-- Excerpted data follows --

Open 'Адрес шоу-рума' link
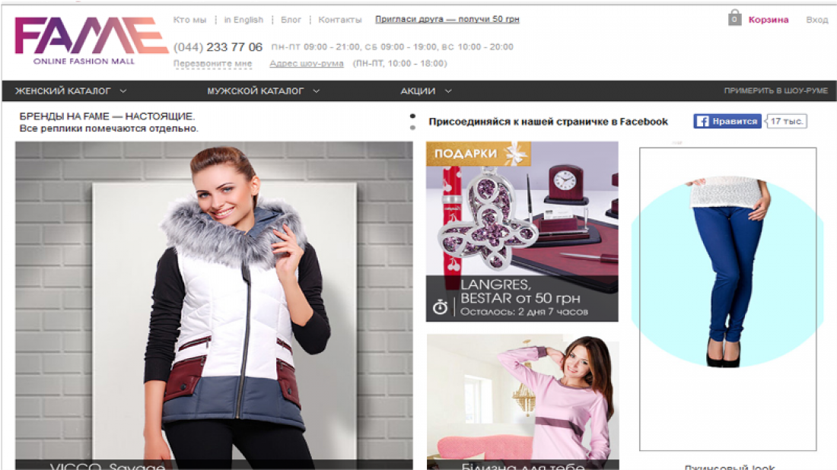The width and height of the screenshot is (837, 470). [306, 64]
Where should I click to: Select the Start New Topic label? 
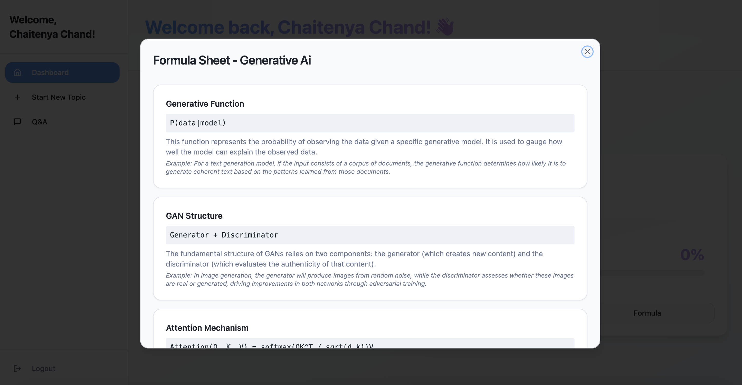click(58, 97)
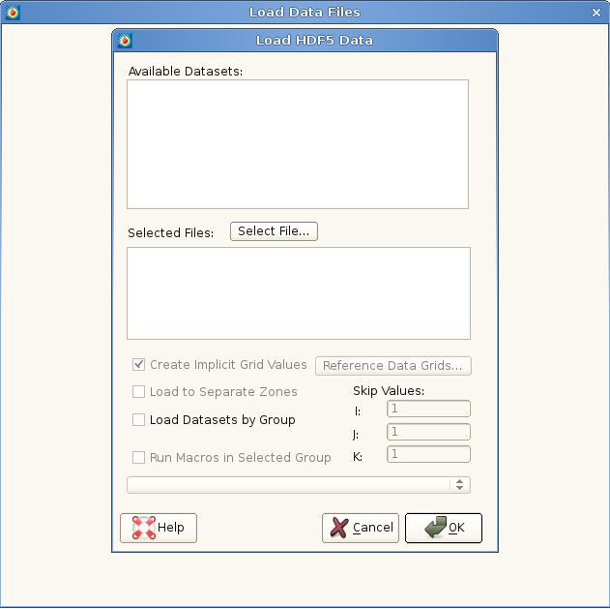Enable Run Macros in Selected Group
Image resolution: width=610 pixels, height=609 pixels.
[x=139, y=458]
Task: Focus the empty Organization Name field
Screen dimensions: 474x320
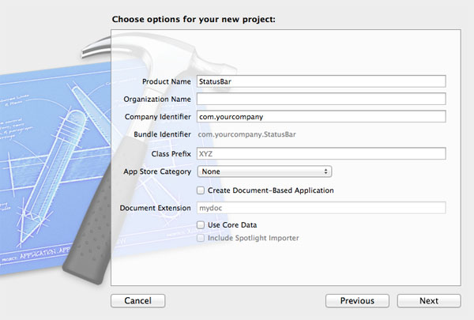Action: coord(321,99)
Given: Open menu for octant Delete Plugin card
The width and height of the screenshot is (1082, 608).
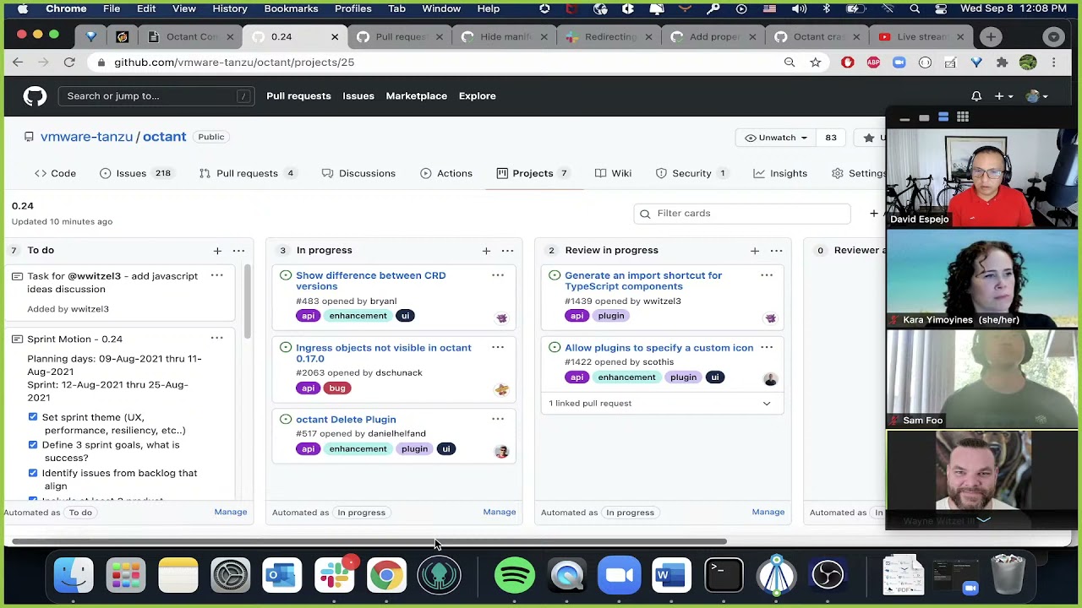Looking at the screenshot, I should click(x=498, y=419).
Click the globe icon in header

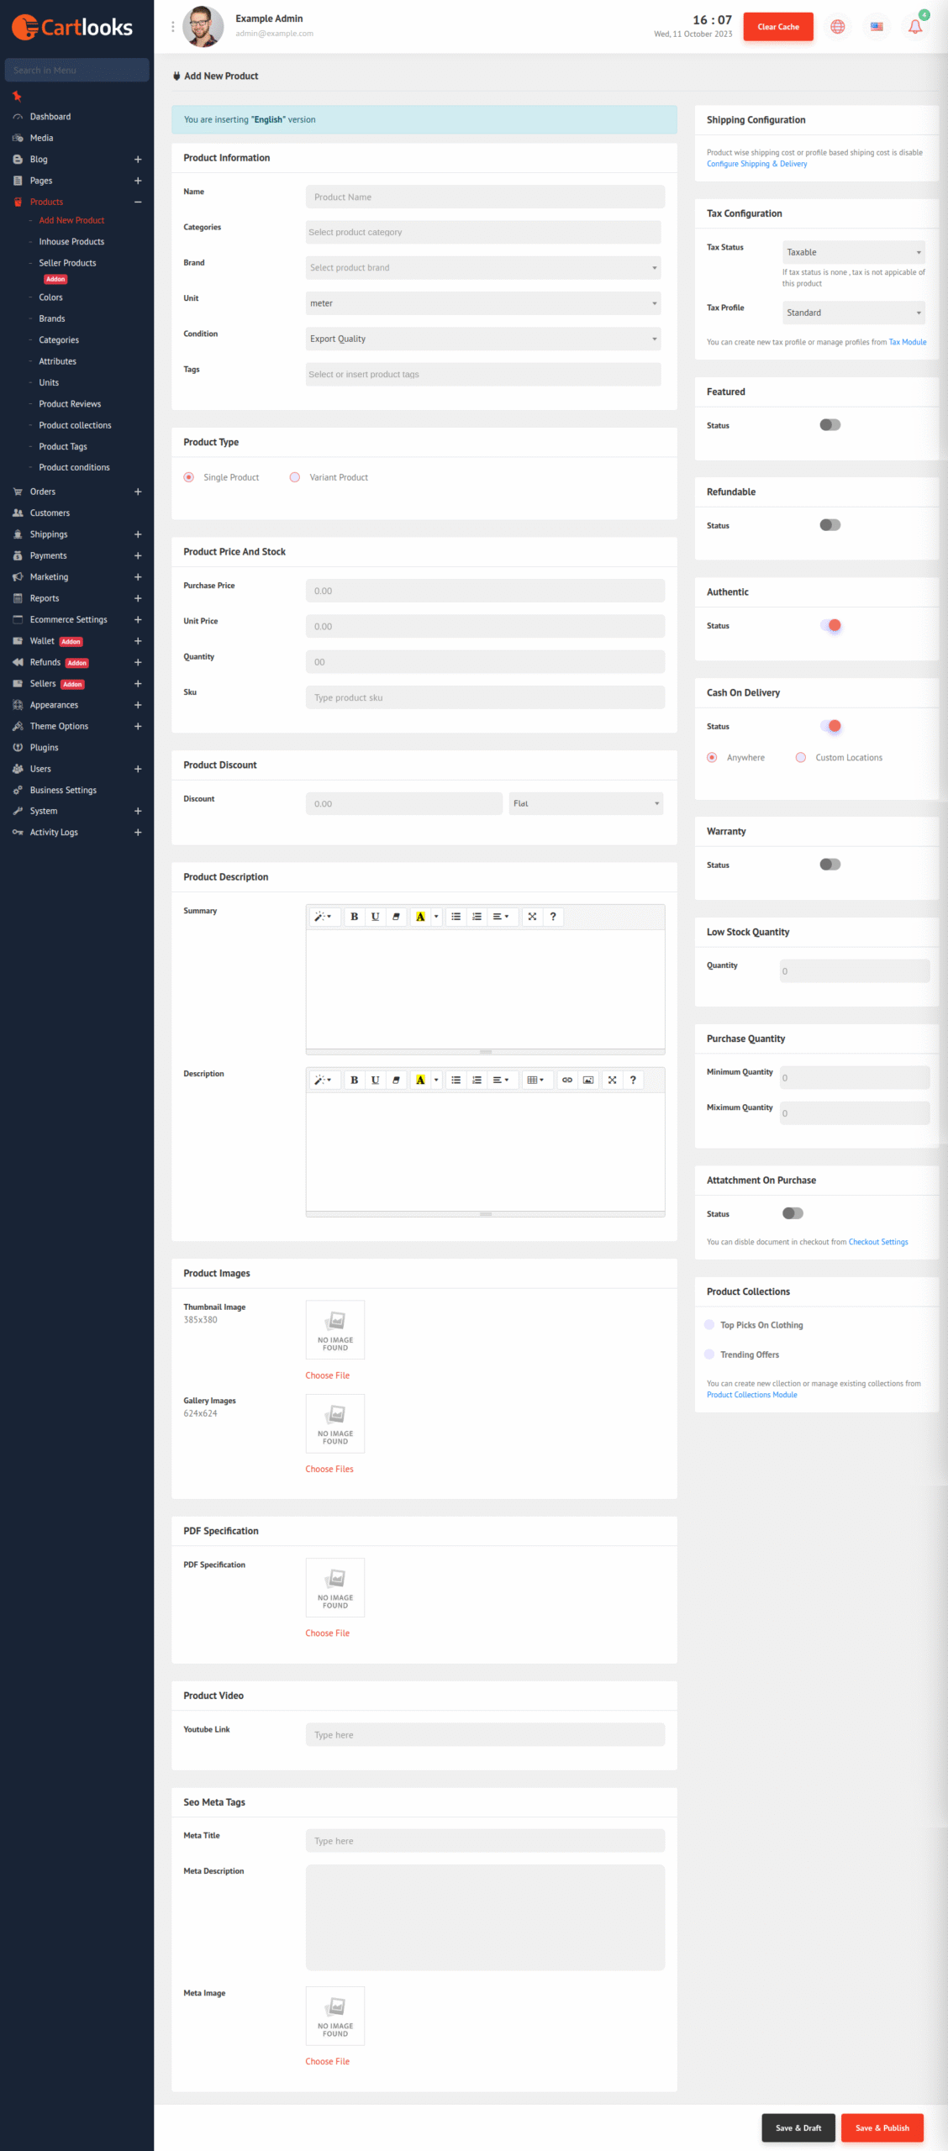(x=837, y=27)
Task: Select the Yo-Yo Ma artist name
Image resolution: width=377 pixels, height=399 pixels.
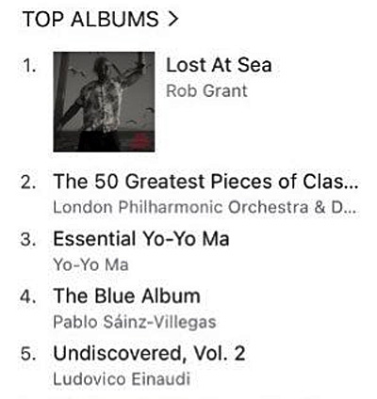Action: point(90,264)
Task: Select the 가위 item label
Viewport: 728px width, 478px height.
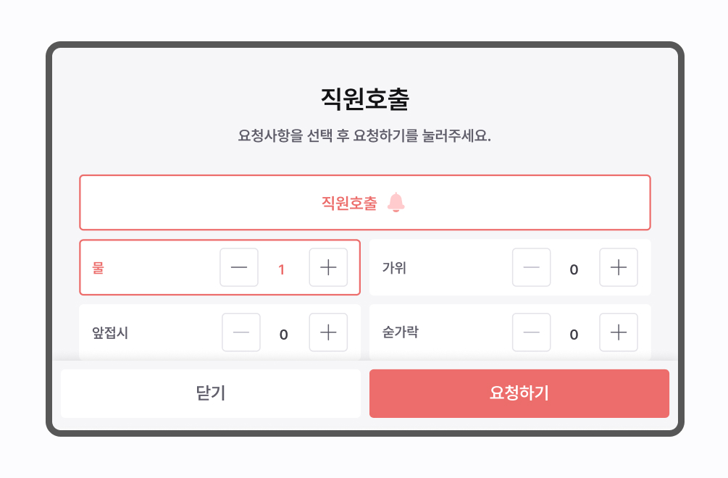Action: pyautogui.click(x=394, y=268)
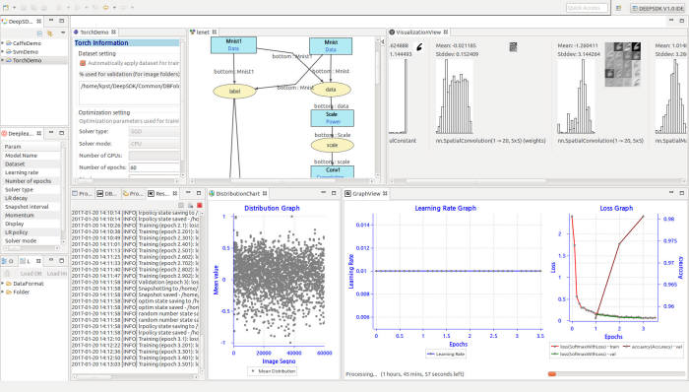
Task: Click the new file icon in main toolbar
Action: pos(6,8)
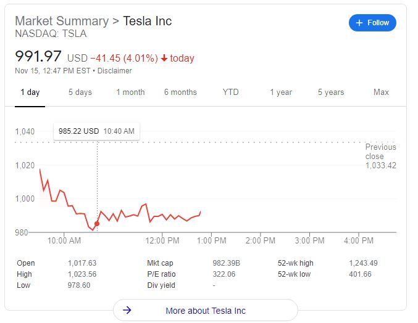This screenshot has height=323, width=418.
Task: Click the 985.22 USD price tooltip
Action: pos(96,131)
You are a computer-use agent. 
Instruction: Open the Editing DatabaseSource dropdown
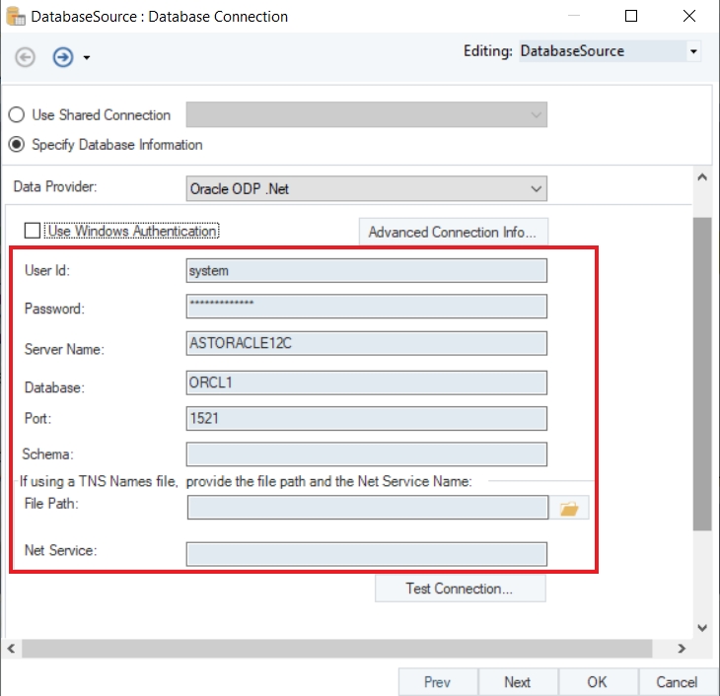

-- Excerpted data concluded --

**Exercise directions**.
Only one part of the material above is wanted: the lines from the one with "The width and height of the screenshot is (1082, 608)." up to and including the one with "Task: Select the 가위 item label". Please copy them exactly, pictures left out.

**Result of the task**.
The width and height of the screenshot is (1082, 608).
Looking at the screenshot, I should click(x=498, y=419).
Click the globe icon in header

(x=837, y=27)
Task: Select the Yo-Yo Ma artist name
Image resolution: width=377 pixels, height=399 pixels.
Action: point(90,264)
Task: Select the 가위 item label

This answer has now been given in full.